=== Text section ===
--------

If the user has multiple backend devices with the same serial, then your patch would now return error right? Is the reason that this patch is a RFC to try and figure out if that case is valid or ever happens? If so, the only way I could see that happening on purpose is if someone was trying to bypass a device issue.

For example, I create 2 tcmu devices. They both point to the same real device. Then export dev1 through target port1 and dev2 through target port2. Each tcmu device would then have it’s own data/cmd ring and locking, so you do not hit those perf issues. I do this for perf testing. I don’t think that type of thing is common or ever done, so I think the patch would be ok if that is a concern and it’s better than possible data corruption.

--------

=== Your tasks ===
A. List the short labels the forum post gives to the devices and target ports in its example.
B. Write out the section of the forum post that opens with the words containing "For example, I" and closes with "possible data corruption.".

=== Data extract ===
--------

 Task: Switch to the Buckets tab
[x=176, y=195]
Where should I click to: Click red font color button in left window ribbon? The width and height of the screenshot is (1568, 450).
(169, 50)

--------

=== Task-by-task solutions ===
A. dev1, dev2, port1, port2

B.
For example, I create 2 tcmu devices. They both point to the same real device. Then export dev1 through target port1 and dev2 through target port2. Each tcmu device would then have it’s own data/cmd ring and locking, so you do not hit those perf issues. I do this for perf testing. I don’t think that type of thing is common or ever done, so I think the patch would be ok if that is a concern and it’s better than possible data corruption.